What is being asked
Repeat every record word for word and omit the images.

(Records from a data source)
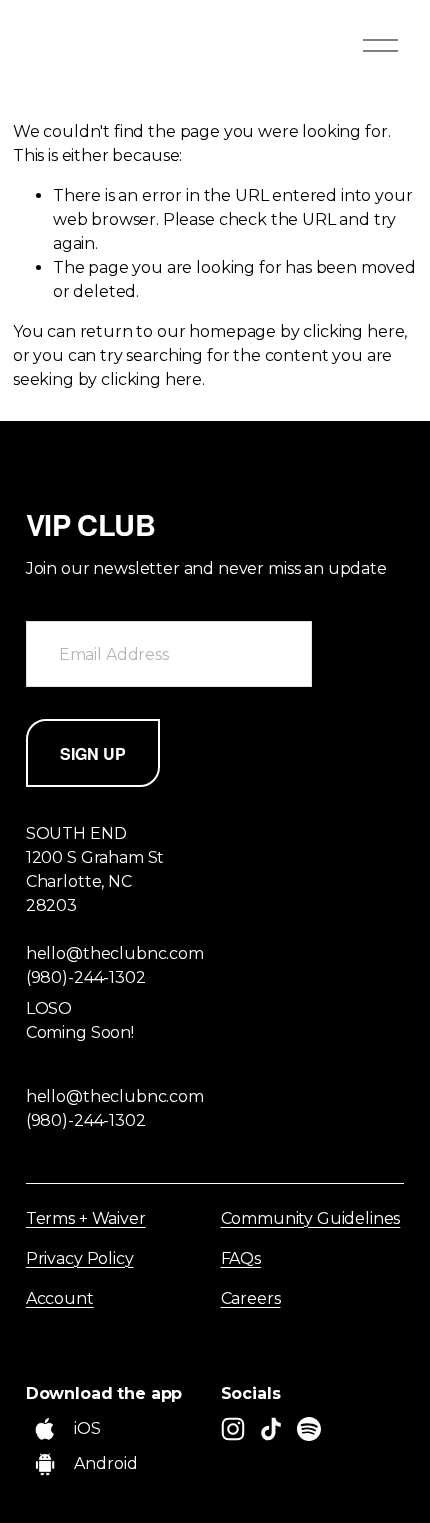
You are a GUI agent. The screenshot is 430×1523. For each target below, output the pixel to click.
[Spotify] (309, 1429)
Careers (251, 1298)
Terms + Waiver (86, 1218)
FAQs (241, 1258)
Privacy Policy (80, 1258)
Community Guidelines (311, 1218)
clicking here (353, 331)
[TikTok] (271, 1429)
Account (60, 1298)
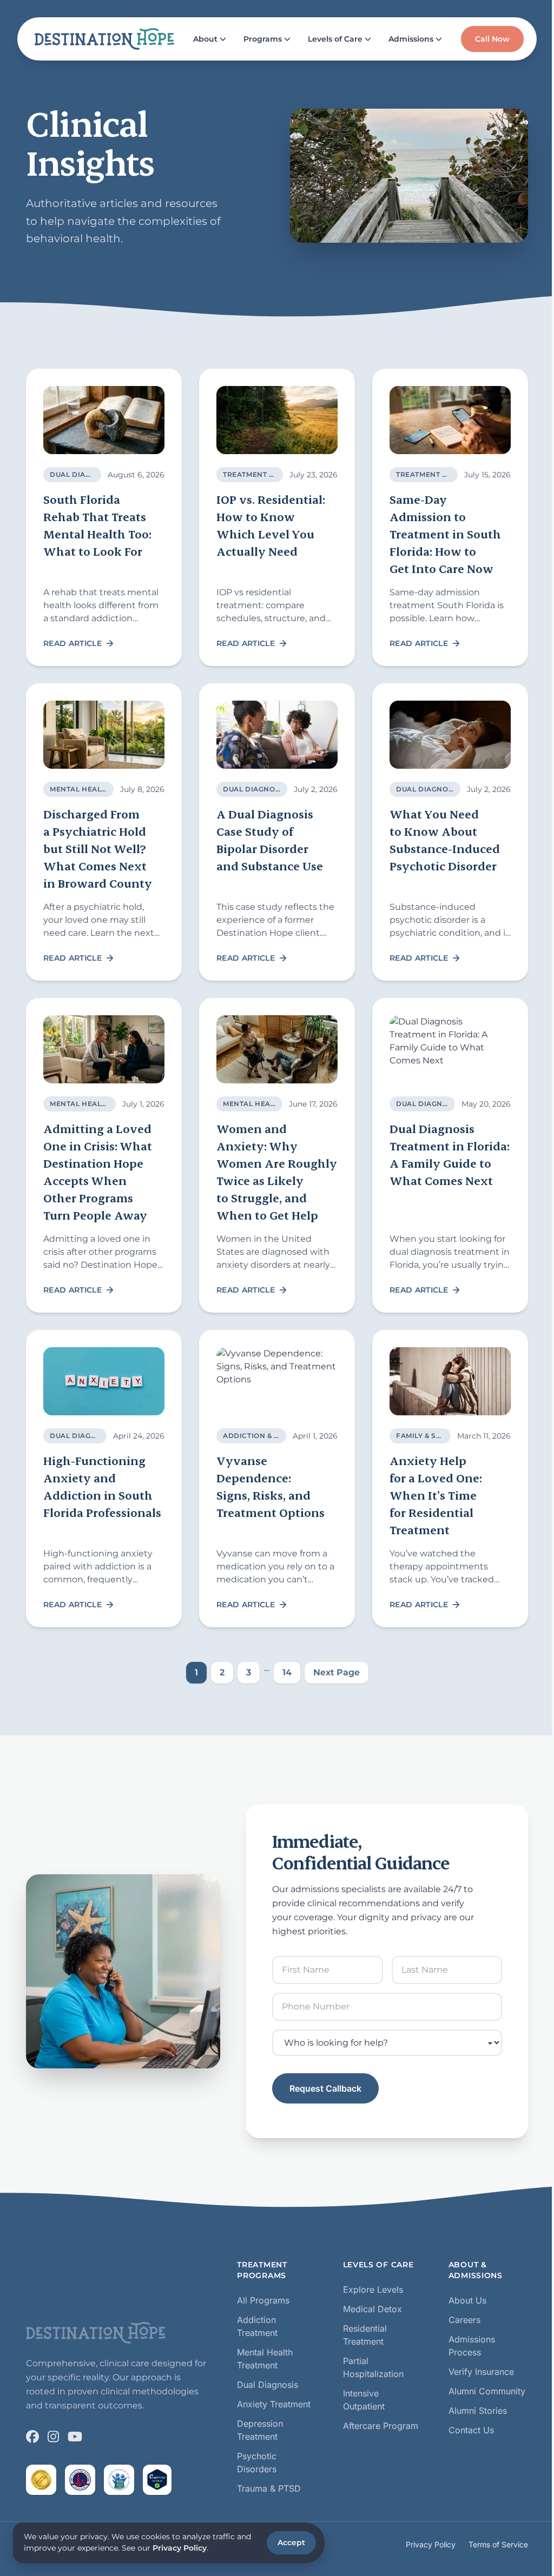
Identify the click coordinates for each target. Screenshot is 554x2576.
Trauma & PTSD (269, 2488)
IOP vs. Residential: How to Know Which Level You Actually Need (270, 525)
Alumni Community (487, 2391)
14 (287, 1672)
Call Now (492, 39)
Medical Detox (372, 2309)
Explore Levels (373, 2289)
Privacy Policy (431, 2544)
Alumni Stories (478, 2410)
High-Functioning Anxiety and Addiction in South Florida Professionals (102, 1486)
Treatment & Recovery (269, 474)
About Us (467, 2300)
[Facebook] (32, 2436)
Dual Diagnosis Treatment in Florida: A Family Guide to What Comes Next (450, 1154)
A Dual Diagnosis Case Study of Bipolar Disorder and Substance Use (269, 840)
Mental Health (80, 789)
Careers (464, 2319)
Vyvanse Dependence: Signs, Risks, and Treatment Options (270, 1486)
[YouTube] (75, 2436)
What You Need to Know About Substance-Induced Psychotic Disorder (445, 840)
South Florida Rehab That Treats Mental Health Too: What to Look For (97, 525)
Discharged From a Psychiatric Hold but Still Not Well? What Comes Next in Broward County (97, 848)
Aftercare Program (380, 2425)
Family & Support (431, 1436)
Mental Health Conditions (278, 1104)
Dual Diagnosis (82, 474)
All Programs (263, 2300)
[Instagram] (53, 2436)
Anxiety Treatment (274, 2404)
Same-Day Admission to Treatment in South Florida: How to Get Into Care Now (445, 534)
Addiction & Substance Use (279, 1436)
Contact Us (471, 2430)
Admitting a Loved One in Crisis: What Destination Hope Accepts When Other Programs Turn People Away (97, 1171)
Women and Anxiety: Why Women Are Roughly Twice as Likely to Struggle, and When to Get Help (276, 1171)
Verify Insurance (481, 2371)
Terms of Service (498, 2544)
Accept (291, 2542)
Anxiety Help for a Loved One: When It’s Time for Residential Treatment (436, 1495)
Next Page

Exercise response
You are a GUI agent. The screenshot is 430×1523. For each target below, output the pixel to click.
[Spotify] (309, 1429)
Careers (251, 1298)
Terms + Waiver (86, 1218)
FAQs (241, 1258)
Privacy Policy (80, 1258)
Community Guidelines (311, 1218)
clicking here (353, 331)
[TikTok] (271, 1429)
Account (60, 1298)
Identify the click coordinates for each target. Screenshot is 554x2576.
Trauma & PTSD (269, 2488)
IOP vs. Residential: How to Know Which Level You Actually Need (270, 525)
Alumni Community (487, 2391)
14 (287, 1672)
Call Now (492, 39)
Medical Detox (372, 2309)
Explore Levels (373, 2289)
Privacy Policy (431, 2544)
Alumni Stories (478, 2410)
High-Functioning Anxiety and Addiction in South Florida Professionals (102, 1486)
Treatment & Recovery (269, 474)
About Us (467, 2300)
[Facebook] (32, 2436)
Dual Diagnosis Treatment in Florida: A Family Guide to What Comes Next (450, 1154)
A Dual Diagnosis Case Study of Bipolar Disorder and Substance Use (269, 840)
Mental Health (80, 789)
Careers (464, 2319)
Vyvanse Dependence: Signs, Risks, and Treatment Options (270, 1486)
[YouTube] (75, 2436)
What You Need to Know About Substance-Induced Psychotic Disorder (445, 840)
South Florida Rehab That Treats Mental Health Too: What to Look For (97, 525)
Discharged From a Psychiatric Hold but Still Not Well? What Comes Next in Broward County (97, 848)
Aftercare Program (380, 2425)
Family & Support (431, 1436)
Mental Health Conditions (278, 1104)
Dual Diagnosis (82, 474)
All Programs (263, 2300)
[Instagram] (53, 2436)
Anxiety Treatment (274, 2404)
Same-Day Admission to Treatment in South Florida: How to Get Into Care Now (445, 534)
Addiction & Substance Use (279, 1436)
Contact Us (471, 2430)
Admitting a Loved One in Crisis: What Destination Hope Accepts When Other Programs Turn People Away (97, 1171)
Women and Anxiety: Why Women Are Roughly Twice as Likely to Struggle, and When to Get Help (276, 1171)
Verify Insurance (481, 2371)
Terms of Service (498, 2544)
Accept (291, 2542)
Anxiety Help for a Loved One: When It’s Time for Residential Treatment (436, 1495)
Next Page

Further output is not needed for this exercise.